Духовные чада отца Василия знают, что это «самая больная тема» батюшки — неблагоговейное отношение к Таинствам, бездумное, безответственное отношение к дарам Церкви. «Люди даже креститься правильно не умеют», — сокрушается батюшка.
Каждый год отец Василий совершает паломнические поездки. Ездит по стране, посещает монастыри и храмы.
«Увы, по моим наблюдениям, где бы я ни был, а я был и во Владимире, Таллине и других городах, не было народного покаяния. К сожалению, слова не дошли до сознания русских людей. Успокоенные временным благополучием, заботами о хлебе насущном, они не хотят познавать свое прошлое, почему и за что произошли эти жестокие катаклизмы на Русской земле. Почему легко и свободно русские православные люди отдали свою веру? И потом нас 75 лет гнали, обманывали, у нас отнимали веру. Но малая частица людей, верных православию, все-таки осталась. Наши молитвы дошли до Бога, и вся эта система рухнула в одночасье. Думать о прошлом надо и покаянно просить у Бога прощения за содеянное. Увы, это еще не дошло до сознания».

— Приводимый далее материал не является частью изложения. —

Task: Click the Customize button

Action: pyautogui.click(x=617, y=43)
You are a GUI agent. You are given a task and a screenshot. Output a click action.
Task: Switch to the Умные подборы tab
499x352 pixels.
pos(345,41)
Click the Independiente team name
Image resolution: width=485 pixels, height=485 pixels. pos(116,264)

Батюшка обладает удивительно бойцовским, наступательным духом. Поражаешься, что в таком преклонном возрасте он беспрестанно находится в движении, как бы обходит дозором русскую землю. Откликается на все, что происходит в стране, потому не говорит заученных фраз. «Народ не должен быть игрушкой в чьих-либо руках» — твердое убеждение батюшки и боль его.
Можно без преувеличения сказать, что отец Василий уже многие годы борется за то, чтобы люди «не были игрушками», а были, как он говорит «отточенными христианами». То есть теми, кто понимает, что вера — это наша главная ценность, что нужно бояться ее потерять (а произойти это может незаметно, путем серии подмен), и что хранить веру помогает память и почтение к старшему поколению. А почтение предполагает научение. Главное, чему нам нужно учиться у старших — не унывать. Даже, когда совсем тяжело, даже, когда наступят самые страшные испытания.

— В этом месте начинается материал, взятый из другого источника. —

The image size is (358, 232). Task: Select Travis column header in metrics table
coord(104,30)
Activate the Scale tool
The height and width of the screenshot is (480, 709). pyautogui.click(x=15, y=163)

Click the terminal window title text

«И поэтому, когда наступят тяжелые времена, пускай нас это не пугает. Мы должны твердо знать, как „Отче наш“, что Господь наш Иисус Христос не оставит нас в трудную минуту. Быть ближе к храму — это наш долг, православных людей. Молить Господа даровать нам душевную крепость, чтобы Он просветил наше сердце, дабы понять происходящее в мире… Не надо смущаться происходящими событиями мирового масштаба».
«Если тебя оскорбляют, не нужно склонять голову. Нужно с чувством внутренней правоты, без гнева отстаивать свою веру, не давать попирать тот Образ Божий, который заложен Господом в каждого человека. И родители должны помогать в этом своим детям»
«Живи молитвой, живи Таинствами, живи благодатию Божией — и тогда ничего тебя не смутит, даже если весь мир отвернется от Христа, тебе не нужны будут никакие слова в защиту веры и Церкви, потому что это — твоя жизнь, ты знаешь о святости Церкви без доказательств ума, а опытом».
«Нельзя «идти войной на Епископский сан», — как когда-то сказал Сергею Нилусу старец Варсанофий Оптинский: «…А не то вас накажет Пресвятая Богородица!»
Священников, а тем более архиереев вообще не могут судить мирские люди, они не знают и не понимают их тяжелейшего креста. Обличать и обновлять Церковь нельзя, вы научитесь в старой молиться. Да в этом ничего нового и нет. В 20-х мы это уже проходили…"
Вот такими короткими наставлениями батюшки я закончу эту статью. Конечно, это всего лишь наброски, в меру моего слабого разумения составленные. В завершение скажу, что отец Василий всегда оставался для меня загадкой — сколько бы о нем ни писали, сколько бы он сам о себе не рассказывал, ощущение загадочности всегда было и остается сейчас. Для себя я сформулировала это так: «Мы видим, какой он перед людьми, а какой перед Богом — не знаем».